急速なLinux普及を背景に、現在ではこの「bash」が標準シェルと思っている方も多く、また、Bshとも互換性を持つため、事実上のBshの後継シェルとも言われています。
bashはshを元に開発された Bourne Again Shellです。基本的にはshにできることは全部でき、CentOSでは/bin/shを指定すると/bin/bashが使用されます。
ksh(Korn Shell)
- kshは(Korn shell)と呼ばれ、bashと同様に、AT&Tベル研究所によって開発されました。ちなみにKの意味は開発者(David Korn氏)の名前からとっています。
このKshもbash同様に、shを元に機能を拡張した派生シェルの1つです。KshはIBM社製サーバーOS「AIX (ver.4以降)」の標準シェルとして世界的に普及しました。
ash
- 最もオリジナルのBourne Shellに近い実装系のシェルがashです。
NetBSDやFreeBSDではashが/bin/shとして使われています。
Alpine Linuxもこちらが使用されています。
dash
- ashをLinuxに移植したシェルがdashで、特徴はashとほとんど同じです。
Bourne Shellに最も近いシェル実装系の一つであり、軽量で高速という特徴があります。bashよりも高速に動作する(ようです)。
Ubuntuでは/bin/shを指定すると/bin/dashが使用されます。
C系シェル
csh
- cshは、カリフォルニア大学バークレー校の大学院生によって開発されました。
Bshを元にスクリプト構文をC言語のプログラミング風にアレンジしたシェルがcshです。
最大の特徴はBshにはない「配列」を使用可能としたシェルとなります。
if-fiではなく、if-endifという記載ができます。が、あくまでC言語風なので、慣れが必要とは思います。
tcsh
- tcshは、Cshを元に、ユーザーインターフェース部分を中心に拡張した派生シェルの1つです。
- tcshは、「FreeBSD(ver4以降)」の標準シェルとして世界的に普及しました。
また、MacOS Jaguarでデフォルトシェルとして使用されていました。
その他シェル
上記に属さないシェルで割りと新しめのシェル。

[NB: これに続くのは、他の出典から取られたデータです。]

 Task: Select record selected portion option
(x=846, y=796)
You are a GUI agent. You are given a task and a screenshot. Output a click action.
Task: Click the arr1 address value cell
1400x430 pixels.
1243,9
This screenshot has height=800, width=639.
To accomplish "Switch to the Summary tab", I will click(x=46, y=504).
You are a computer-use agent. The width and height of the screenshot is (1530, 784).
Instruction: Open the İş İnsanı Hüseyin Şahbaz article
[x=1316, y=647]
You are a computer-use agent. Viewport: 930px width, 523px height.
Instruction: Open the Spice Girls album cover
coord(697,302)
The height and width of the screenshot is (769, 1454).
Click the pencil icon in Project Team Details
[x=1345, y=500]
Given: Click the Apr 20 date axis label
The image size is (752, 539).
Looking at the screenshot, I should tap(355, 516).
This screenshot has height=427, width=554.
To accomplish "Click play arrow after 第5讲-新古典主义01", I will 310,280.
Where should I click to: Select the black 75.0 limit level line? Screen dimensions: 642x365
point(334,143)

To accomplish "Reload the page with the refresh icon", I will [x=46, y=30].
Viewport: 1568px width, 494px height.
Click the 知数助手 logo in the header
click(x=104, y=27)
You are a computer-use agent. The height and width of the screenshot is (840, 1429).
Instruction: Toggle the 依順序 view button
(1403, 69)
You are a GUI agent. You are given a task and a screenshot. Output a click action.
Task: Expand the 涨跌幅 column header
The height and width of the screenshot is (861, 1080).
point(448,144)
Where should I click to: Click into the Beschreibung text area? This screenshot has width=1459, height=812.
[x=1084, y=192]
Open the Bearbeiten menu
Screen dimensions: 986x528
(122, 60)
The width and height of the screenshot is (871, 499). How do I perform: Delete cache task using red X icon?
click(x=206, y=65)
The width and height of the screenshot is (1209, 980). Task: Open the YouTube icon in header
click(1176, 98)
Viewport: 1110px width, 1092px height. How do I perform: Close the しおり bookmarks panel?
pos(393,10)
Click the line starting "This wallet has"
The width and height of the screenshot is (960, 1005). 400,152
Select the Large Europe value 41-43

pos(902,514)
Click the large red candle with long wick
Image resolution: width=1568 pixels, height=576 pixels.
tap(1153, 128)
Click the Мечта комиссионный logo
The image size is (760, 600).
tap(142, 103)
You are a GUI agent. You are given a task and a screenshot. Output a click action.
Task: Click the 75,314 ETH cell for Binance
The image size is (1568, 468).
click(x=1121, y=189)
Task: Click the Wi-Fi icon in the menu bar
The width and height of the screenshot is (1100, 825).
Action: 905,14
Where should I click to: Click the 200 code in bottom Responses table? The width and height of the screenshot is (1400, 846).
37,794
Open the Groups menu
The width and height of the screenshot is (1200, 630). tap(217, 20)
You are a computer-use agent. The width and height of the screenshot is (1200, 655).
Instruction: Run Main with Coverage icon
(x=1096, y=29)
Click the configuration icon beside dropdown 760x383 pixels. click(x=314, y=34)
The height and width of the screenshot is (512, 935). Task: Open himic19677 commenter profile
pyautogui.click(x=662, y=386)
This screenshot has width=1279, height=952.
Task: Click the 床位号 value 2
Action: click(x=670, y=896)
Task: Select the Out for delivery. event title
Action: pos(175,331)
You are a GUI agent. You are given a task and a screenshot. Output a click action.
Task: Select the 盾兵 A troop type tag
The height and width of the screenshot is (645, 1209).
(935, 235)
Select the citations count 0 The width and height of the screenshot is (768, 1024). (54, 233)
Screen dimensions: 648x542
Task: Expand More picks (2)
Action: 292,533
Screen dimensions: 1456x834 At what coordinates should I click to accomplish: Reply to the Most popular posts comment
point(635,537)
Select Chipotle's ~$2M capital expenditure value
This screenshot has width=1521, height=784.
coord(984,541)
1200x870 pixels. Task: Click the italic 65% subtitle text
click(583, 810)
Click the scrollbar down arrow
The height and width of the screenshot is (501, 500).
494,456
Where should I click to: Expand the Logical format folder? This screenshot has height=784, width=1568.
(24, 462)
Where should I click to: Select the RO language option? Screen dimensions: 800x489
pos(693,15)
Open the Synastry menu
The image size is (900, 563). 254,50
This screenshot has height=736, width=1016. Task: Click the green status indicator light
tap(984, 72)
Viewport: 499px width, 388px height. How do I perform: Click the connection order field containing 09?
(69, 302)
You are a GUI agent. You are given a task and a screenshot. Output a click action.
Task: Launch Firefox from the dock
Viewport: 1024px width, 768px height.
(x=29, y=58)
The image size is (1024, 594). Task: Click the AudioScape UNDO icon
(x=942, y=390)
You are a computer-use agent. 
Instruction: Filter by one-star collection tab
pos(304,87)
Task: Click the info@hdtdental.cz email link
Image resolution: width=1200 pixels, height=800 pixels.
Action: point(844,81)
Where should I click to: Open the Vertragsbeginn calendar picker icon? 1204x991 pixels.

その分高機能でとても便利です。
zsh
- B系とも言えるらしいけど、cshっぽい機能もあります。
sh、bash、csh、tcshの機能をほぼ網羅している非常に強力なshellで、現行のmacではデフォルトのshellとして使用されています。
読み方は「ズィーシェル」で、私はお恥ずかしながら、ゼッシュって言ってました。
- ディレクトリ移動が簡単。cdを使わなくても、ディレクトリ名だけで移動できる。
- パス補完が秀逸。
“/u/lo/b” とタイプしてTabキーを押すと、/usr/local/bin に自動補完してくれる。
- プラグインやテーマのサポートが豊富
fish
- POSIX非互換のシェルです。
とにかく補完が強力です。
コマンド入力中にもシンタックスハイライトが効き、インタラクティブに補完後の内容が確認できます。
zshでもプラグインを入れると同様のことができますが、fishだと面倒なことは全部省略できます。
その分余計なものも入っちゃいますが。。。
- ディレクトリ保管
- lsの後ろにディレクトリ名の一部だけ入力し、タブを押すことでディレクトリの候補が表示され、
タブや上下のキーで対象のディレクトリにフォーカスを移動できます。
以下のようにVolumeの「me」だけで「home」と「Volume」が選択できます。
- lsの後ろにディレクトリ名の一部だけ入力し、タブを押すことでディレクトリの候補が表示され、
- manを使った補完
- gitのようなサブコマンドを使用するコマンドの場合は以下のように保管ができます。
また、ファイル名の階層が深くても一部の名前だけで対象となるファイルを選択できます。
- gitのようなサブコマンドを使用するコマンドの場合は以下のように保管ができます。
- ウェブからの設定変更
- fishインストール後に以下のコマンドを実行すると、内部のwebサーバーが起動し、GUIからプロンプトの設定が変更できます。
どうでも良いことですが、webサーバーはポート8000で動きます。
8000を使用していたら8001を使用してくれます。$ fish_config
- 他にも色々あるのですが、詳しくは公式サイトをご確認ください
終わりに
私はfishを使用していますが、
弊社ではzshを使用されている方が多いようです。
結局個人で使用するシェルはエディタとかと同じで好みの問題だと思っています。
ただ、組み込み系や汎用的なサーバーでは一般的なシェルを使用するのが無難だと思います。
そのような場合、私はbashを使用するようにしています。